Spannend. Ich denke, dass die Grünen für Themen der Entbürokratisierung und Effizienz zu gewinnen sind. Im Klimaschutz sieht sich die Industrie als Teil der Lösung und nicht des Problems. Unsere Produktion ist schon deutlich besser als in anderen Teilen der Welt. Aber der Weg wird noch viel steiler und viel anstrengender. Wir müssen daher das Globalziel der Klimaneutralität auf Branchen und Zeitachsen herunterbrechen. Wir müssen auch konkret werden.
Teilen Sie die Einschätzung, dass wir die Krise nutzen sollten, uns ökologisch neu aufzustellen?
Es ist ein hehrer Wunsch, mit dem Green Deal und dem Digital Deal aus der Krise zu kommen und daraus die Lösung für alle Probleme zu finden. Persönlich bin ich etwas skeptisch. Wir brauchen jetzt eine Konjunkturbelebung, um aus der Arbeitslosigkeit herauszukommen.
Was sind die größten Schwächen des Systems Österreich?
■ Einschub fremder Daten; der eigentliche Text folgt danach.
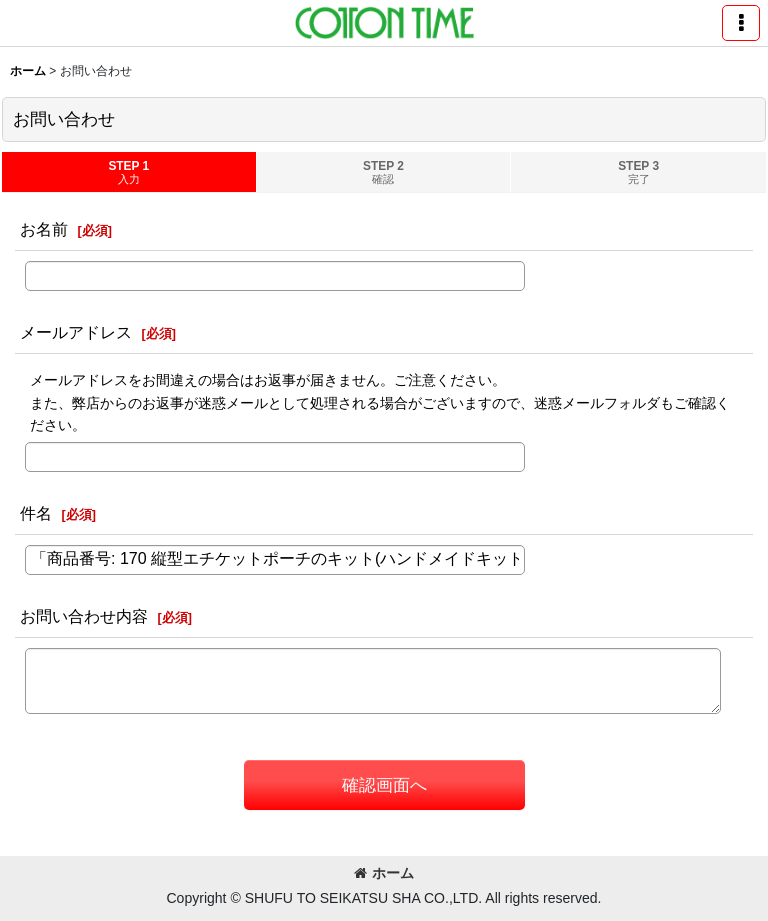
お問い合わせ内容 (84, 616)
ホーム (384, 873)
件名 (36, 513)
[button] (741, 23)
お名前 (44, 229)
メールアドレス (76, 332)
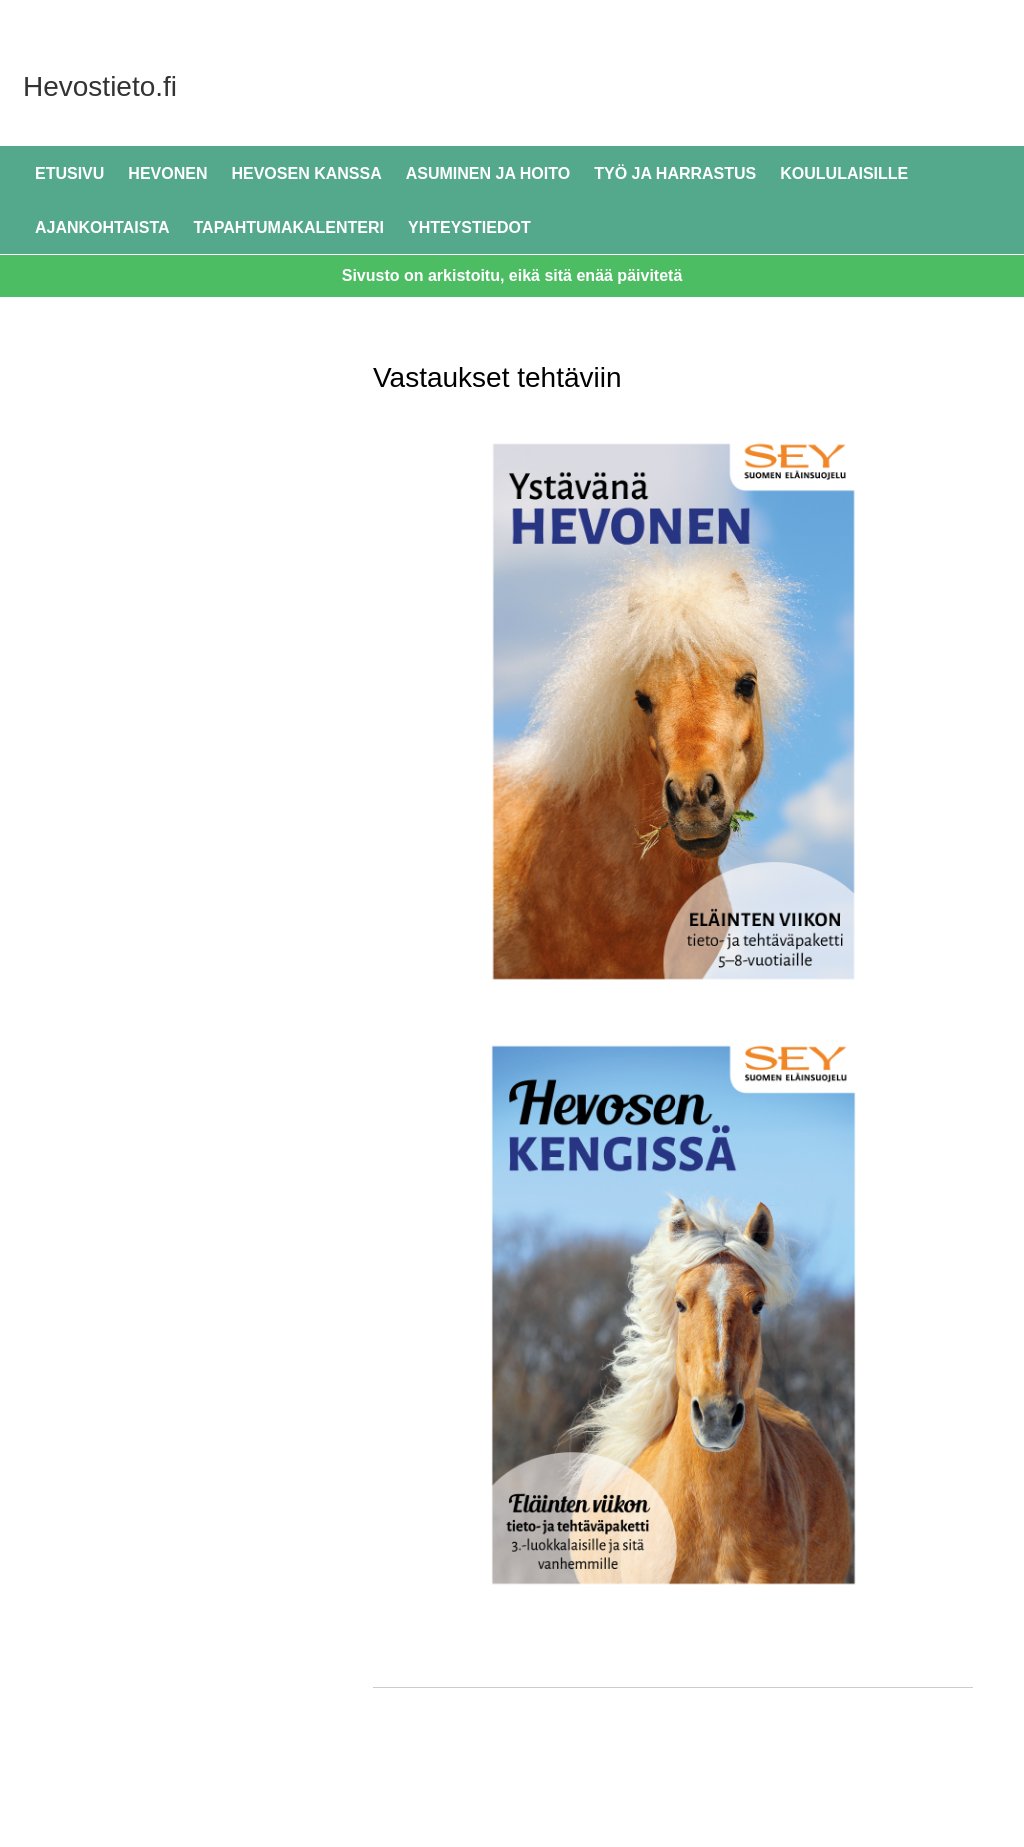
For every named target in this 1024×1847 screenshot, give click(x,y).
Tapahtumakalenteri (289, 227)
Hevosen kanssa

Für mich persönlich kenne ich kein anderes Land, in dem ich lieber leben würde, als Mensch, als Bürger, als Unternehmer. In manchen Dingen hat das vielleicht zu Extremen geführt, die uns von mancher Tugend weggebracht hat. Was hat uns stark gemacht, das Unternehmertum, die Motivation, etwas erreichen zu wollen. Das wird punktuell nicht mehr gewünscht, nicht mehr gefordert. Wir haben eine geistige Saturiertheit, in ganz Europa. In Asien, in Russland, in China ist das anders.
Work Life Balance wird wichtiger . . .
Es gilt, den Wohlstand aufrecht zu erhalten. Es ist oft anstrengender, einen hohen Standard zu halten, als den aufzubauen.
Aktuell haben wir wegen Corona aber Rekordarbeitslosigkeit.
Wir dürfen keine falschen Anreize setzen. Arbeitslosigkeit kann man nur bekämpfen, wenn man Arbeit schafft. Und das macht die Wirtschaft.
Die IV hat eine ungewöhnliche Zeit hinter sich. Wie wollen Sie Ihre Organisation nach der Kampfabstimmung um die Spitze befrieden?
Ich sehe keine Gräben. Wir arbeiten geschlossen in eine Richtung. Wir treten ein für einen starken Industrie-, und Beschäftigung Standort Österreich und Europa, auch um den Wohlstand aufrecht zu erhalten.
Das Gespräch wurde gemeinsam von den Chefredakteuren der
Bundesländer-Zeitungen und der „Presse“ geführt.